A recount is considered unnecessary because it wouldn’t change delegate counts. But Iowa’s importance lies in the campaign momentum that comes from winning or beating expectations there.
And while Santorum is being recognized for exceeding the conventional wisdom estimates of a few weeks ago, that doesn’t change the fact that Romney emerged as Iowa’s winner.
But here’s the thing: there’s roughly a one-in-four chance that Santorum actually received the most votes.
Romney’s margin of victory was 8 votes out of 122,255 cast, or 0.0065%. If you look at a number of recent recounts — Florida Presidential 2000, Ohio Presidential 2004, Washington Gubernatorial 2004, and four recounted Minnesota races in 2008 — the initial error margin in all but Ohio and one of the Minnesota races was greater than that. The Washington race underwent two different recounts, checking for different errors; one of them, and the sum of the two together, exceeded Romney’s victory percentage. The difference between the Florida election night vote count and just the 537 vote certified Bush margin is more than three-and-a-half times Romney’s winning percentage.
As you’d expect, the biggest percentage errors tend to come in the elections with the smallest number of total votes: Gail Kulick Jackson’s victory over Sondra Erickson in Minnesota House District 16A was reduced from 99 votes to 89 votes, out of 21,999 votes cast. That’s a 10-vote change from an electorate less than one fifth the size of the number of people who voted in Iowa, and it corresponds to an error of 0.0455%. And if you look at the relationship between the size of the error and the number of votes cast, you’d expect the error in Iowa to be 0.0183% — or about 19 votes.

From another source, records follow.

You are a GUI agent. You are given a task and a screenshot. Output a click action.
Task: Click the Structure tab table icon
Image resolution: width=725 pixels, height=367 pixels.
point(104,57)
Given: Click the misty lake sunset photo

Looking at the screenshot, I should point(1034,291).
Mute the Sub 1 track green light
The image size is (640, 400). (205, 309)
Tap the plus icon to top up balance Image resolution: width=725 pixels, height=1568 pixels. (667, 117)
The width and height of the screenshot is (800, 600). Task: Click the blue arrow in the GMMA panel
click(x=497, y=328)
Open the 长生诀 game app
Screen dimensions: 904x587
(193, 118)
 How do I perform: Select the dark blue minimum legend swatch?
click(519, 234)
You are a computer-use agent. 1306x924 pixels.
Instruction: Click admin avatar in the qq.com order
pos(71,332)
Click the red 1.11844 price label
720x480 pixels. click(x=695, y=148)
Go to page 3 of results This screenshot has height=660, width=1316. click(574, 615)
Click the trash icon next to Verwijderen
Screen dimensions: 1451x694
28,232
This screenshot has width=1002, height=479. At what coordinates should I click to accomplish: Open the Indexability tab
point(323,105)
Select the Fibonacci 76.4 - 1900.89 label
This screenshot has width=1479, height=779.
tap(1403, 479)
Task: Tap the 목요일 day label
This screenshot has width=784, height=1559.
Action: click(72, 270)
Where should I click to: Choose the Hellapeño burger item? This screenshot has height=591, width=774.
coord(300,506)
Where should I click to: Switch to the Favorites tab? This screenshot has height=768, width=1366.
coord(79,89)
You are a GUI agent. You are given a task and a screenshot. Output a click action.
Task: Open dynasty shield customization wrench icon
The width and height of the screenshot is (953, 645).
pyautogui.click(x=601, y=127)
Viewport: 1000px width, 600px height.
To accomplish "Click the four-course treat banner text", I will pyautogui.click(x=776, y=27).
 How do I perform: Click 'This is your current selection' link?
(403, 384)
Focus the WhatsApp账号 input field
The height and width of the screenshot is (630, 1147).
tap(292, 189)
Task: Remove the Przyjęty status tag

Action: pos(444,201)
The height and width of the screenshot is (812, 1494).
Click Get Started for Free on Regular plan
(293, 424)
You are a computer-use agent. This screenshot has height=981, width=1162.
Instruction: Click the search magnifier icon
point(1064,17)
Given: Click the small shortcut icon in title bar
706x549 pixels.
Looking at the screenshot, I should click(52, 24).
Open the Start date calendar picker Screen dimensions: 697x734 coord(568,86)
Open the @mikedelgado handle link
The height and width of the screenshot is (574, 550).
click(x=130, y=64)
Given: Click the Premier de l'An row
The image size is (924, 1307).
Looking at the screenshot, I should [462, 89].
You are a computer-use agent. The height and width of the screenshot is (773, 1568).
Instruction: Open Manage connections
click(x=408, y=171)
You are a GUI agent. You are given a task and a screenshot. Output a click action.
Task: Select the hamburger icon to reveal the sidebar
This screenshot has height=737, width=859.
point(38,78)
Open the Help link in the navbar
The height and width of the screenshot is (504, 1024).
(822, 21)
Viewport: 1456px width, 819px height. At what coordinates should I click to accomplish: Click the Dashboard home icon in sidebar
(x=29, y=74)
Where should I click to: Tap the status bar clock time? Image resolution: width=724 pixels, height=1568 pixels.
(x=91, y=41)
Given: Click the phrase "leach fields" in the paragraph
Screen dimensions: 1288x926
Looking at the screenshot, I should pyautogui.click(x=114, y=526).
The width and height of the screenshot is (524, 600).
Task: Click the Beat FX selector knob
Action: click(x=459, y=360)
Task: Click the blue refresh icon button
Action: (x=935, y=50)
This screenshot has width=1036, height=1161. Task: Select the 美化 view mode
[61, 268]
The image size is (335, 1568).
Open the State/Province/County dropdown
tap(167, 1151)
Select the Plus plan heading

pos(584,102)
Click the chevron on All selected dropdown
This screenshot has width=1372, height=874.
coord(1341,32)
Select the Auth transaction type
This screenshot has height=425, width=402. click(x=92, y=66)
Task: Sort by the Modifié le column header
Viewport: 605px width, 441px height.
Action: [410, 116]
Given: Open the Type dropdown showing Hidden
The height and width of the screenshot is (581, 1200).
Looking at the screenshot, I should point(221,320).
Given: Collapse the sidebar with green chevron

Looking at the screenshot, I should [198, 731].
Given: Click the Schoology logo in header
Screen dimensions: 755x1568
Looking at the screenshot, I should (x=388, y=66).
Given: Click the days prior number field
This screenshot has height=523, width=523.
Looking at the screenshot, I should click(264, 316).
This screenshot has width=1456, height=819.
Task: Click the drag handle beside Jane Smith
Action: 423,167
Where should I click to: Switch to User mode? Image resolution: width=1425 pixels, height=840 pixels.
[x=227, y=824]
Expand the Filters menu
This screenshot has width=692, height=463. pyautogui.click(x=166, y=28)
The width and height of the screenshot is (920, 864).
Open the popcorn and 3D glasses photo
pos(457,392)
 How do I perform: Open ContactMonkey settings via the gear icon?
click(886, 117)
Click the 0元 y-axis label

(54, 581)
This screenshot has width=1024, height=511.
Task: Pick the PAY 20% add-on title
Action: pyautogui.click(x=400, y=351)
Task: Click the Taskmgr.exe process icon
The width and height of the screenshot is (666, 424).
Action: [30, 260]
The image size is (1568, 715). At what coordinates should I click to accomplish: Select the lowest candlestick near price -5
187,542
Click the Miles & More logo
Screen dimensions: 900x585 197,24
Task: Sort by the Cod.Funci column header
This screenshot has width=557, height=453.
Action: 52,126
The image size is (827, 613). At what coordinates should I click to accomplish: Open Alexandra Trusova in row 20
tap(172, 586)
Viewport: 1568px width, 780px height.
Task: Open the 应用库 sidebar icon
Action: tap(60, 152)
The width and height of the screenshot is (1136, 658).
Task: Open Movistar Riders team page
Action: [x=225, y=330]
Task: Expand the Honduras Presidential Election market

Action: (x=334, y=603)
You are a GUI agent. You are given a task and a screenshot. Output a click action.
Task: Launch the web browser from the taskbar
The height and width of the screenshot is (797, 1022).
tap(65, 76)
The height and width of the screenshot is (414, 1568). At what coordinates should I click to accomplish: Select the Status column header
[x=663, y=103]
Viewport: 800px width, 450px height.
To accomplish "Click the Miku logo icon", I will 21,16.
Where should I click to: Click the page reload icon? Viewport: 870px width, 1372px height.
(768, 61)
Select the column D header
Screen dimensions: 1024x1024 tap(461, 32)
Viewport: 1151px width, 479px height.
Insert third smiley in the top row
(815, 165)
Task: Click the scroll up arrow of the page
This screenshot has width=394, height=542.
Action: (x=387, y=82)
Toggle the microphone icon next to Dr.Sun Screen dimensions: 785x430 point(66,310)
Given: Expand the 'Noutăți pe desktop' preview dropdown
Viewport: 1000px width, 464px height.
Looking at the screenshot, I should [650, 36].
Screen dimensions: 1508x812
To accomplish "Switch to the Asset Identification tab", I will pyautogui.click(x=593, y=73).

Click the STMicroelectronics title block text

None of this is highly scientific, of course. But assume that you can model the number of votes that Santorum got by taking his vote count of 30,007, and replacing it with a normal distribution where 95% of the area is within 0.0183% of that number. And you do the same thing for Romney, with a normal distribution centered on his vote count of 30,015. Then what is the probability that Santorum ends up with more votes than Romney? It turns out to be 24.2%.
That probably understates the true figure. The 95% confidence interval should probably be higher than 0.0183%, since that number represents the results of real-world recounts, rather than an indication of how big recount errors can be if you just ignore 5% of the outliers. And the recount figures are for machine-counted election night totals, which I suspect are more accurate than the Iowa Caucus’s haphazard hand-counting. We need to remember that election night totals are measuring bacteria with a yardstick. But to a first approximation, it’s fair to say that there’s actually a one-in-four chance that Santorum got more votes in Iowa than Romney did.
Santorum didn’t win in Iowa: he came second. That’s the official result, even if to all intents and purposes the result was a tie. And the official result matters: it’s Romney, not Santorum, who can head to New Hampshire claiming the win. But if you just counted the exact same votes all over again, there’s a good chance the result would be different, and Santorum would end up being declared the winner instead.